Ryan Ruocco is joining Rebecca Lobo and Holly Rowe for the lead announcing team this season. Ruocco has worked with Lobo and Rowe on the network's WNBA coverage for the past eight years.
“It means a lot," Ruocco said of announcing college women's basketball now as the lead play-by-play voice. "One thing I’ve really come to appreciate, calling the WNBA in the lead role I have, is the value of calling championships and the importance of that, the responsibility of that and the excitement.
“Being able to call games and have your voice attached to those ultimate crowning moments it’s amazing. It’s something that I’ve really come to love in regards to the WNBA. I'm pumped to do it with the Final Four and title game on the women’s side of things.”
Ruocco, who turned 34 this week, replaces Adam Amin, who left ESPN in May to work at Fox.

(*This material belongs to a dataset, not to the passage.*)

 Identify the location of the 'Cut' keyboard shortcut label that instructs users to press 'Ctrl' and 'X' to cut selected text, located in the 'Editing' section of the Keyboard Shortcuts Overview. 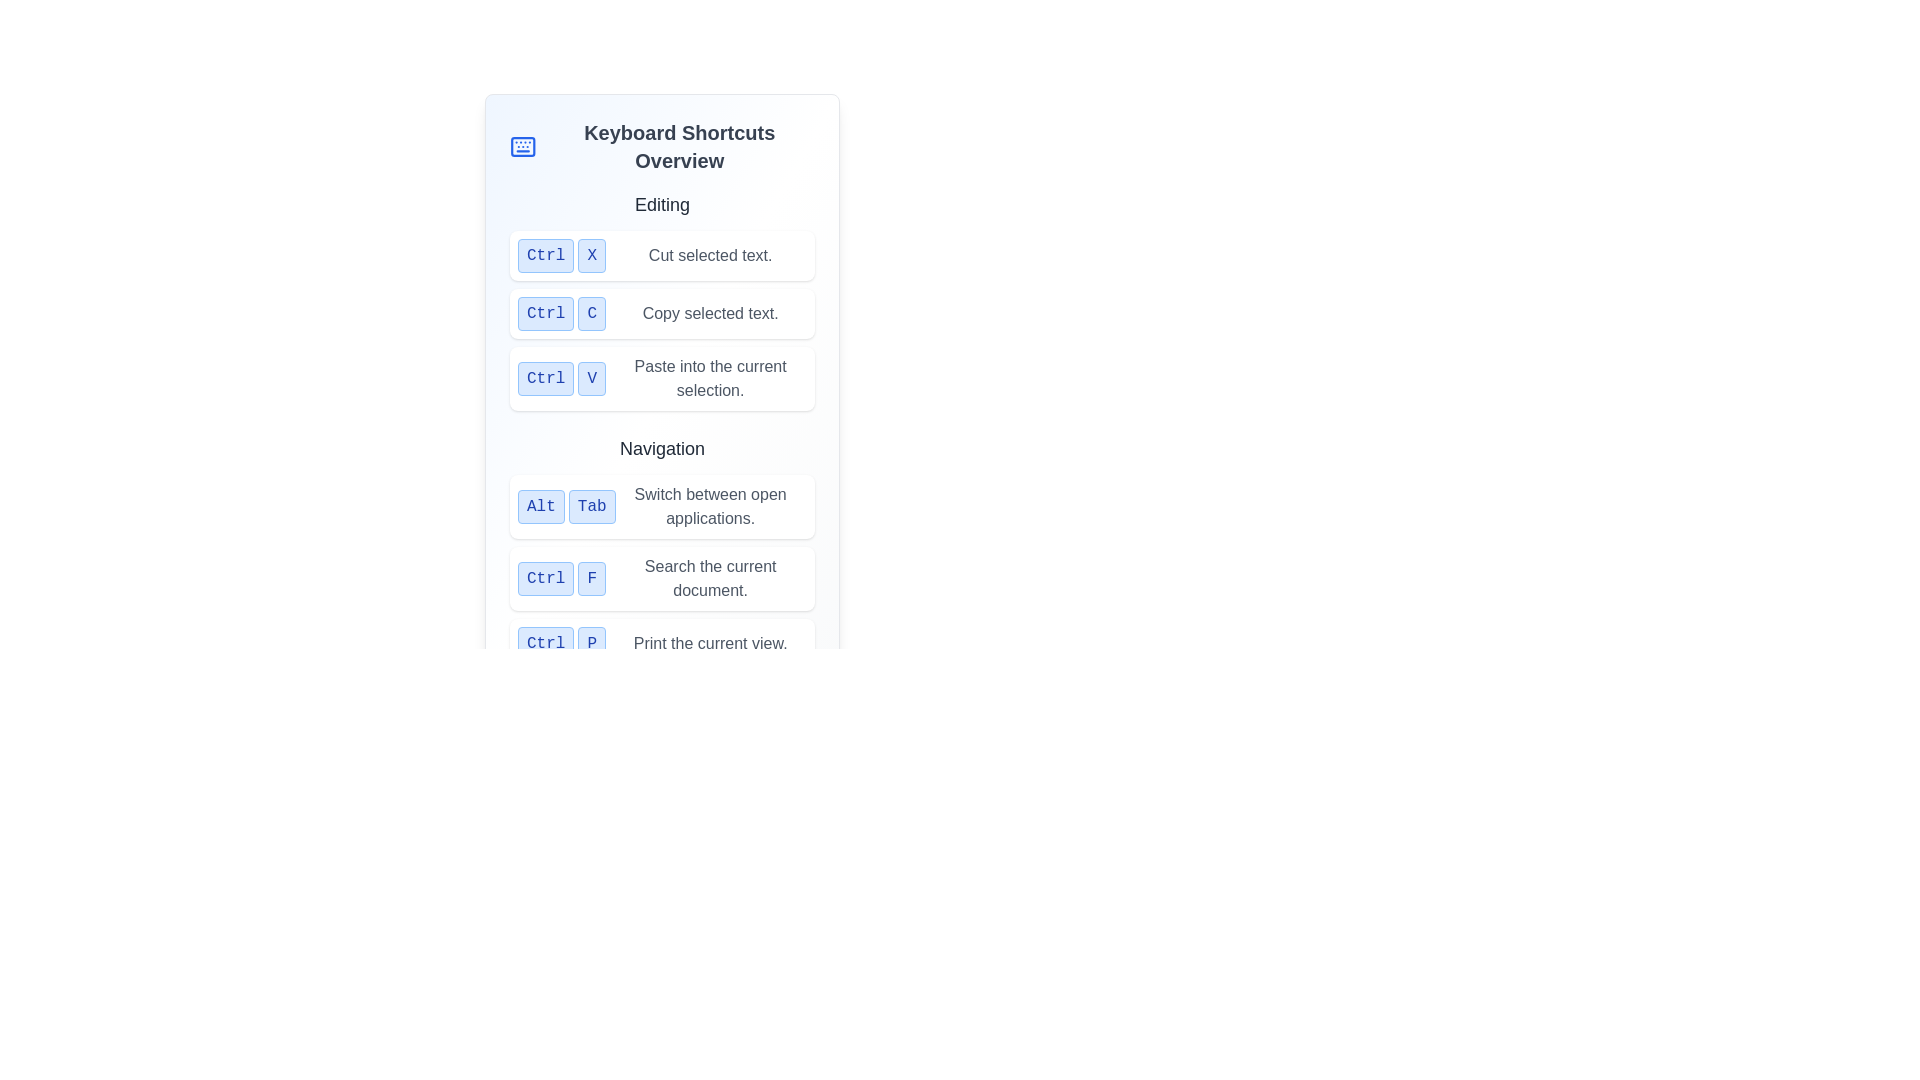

Having worked with Lobo and Rowe for so many years in the WNBA gives Ruocco a huge comfort level heading into the upcoming college season, which has the potential to be filled with logistical challenges because of the coronavirus.
“We just love working together, we are incredibly close friends. I think Holly and Rebecca are amazing at what they do and they care so much,” he said. “It matters so much to them to continue to promote this sport and to tell these women’s stories. They are incredible at their jobs.”
ESPN isn't 100% sure which of its thousands of games it will broadcast from college campuses and which it will do remotely because of COVID-19.
“Our approach is first and foremost everyone’s health and safety,” said ESPN Vice President of Production Mike Shiffman. “That will be a determining factor with all of this. We’re prepared to do it multiple ways. It could be from the studio, come be from folks homes as you’ve seen in college football and baseball, or in arenas.
“We’ll start with the health and safety of our people and prepare for any of the three locations. One thing about the entire group is we are resourceful.”
Ruocco and Lobo have experience doing remote broadcasts together as they spent all summer calling WNBA games, including the playoffs, on ESPN's campus. Rowe was in the WNBA bubble providing insight from there.
“One thing we’ll be certain of is our team has really, really good chemistry. That will translate well from the last six or seven years from doing WNBA together,” Lobo said.
Besides broadcasting women's basketball, Ruocco also has called NBA games for ESPN as well as being one of the voices for the Brooklyn Nets and the New York Yankees. He said that fortunately the schedules of all the different entities work well that he won't have many conflicts.
“We have this feeling at end of the WNBA season, oh man we’ll not be hanging for six months," Ruocco said. “One of the first things Rebecca said was she was happy knowing that we don’t have that offseason away from each other. We’ll be back doing it in a few weeks. For three people who are really close friends and admire each person’s work and love working together that’s the most exciting thing to me."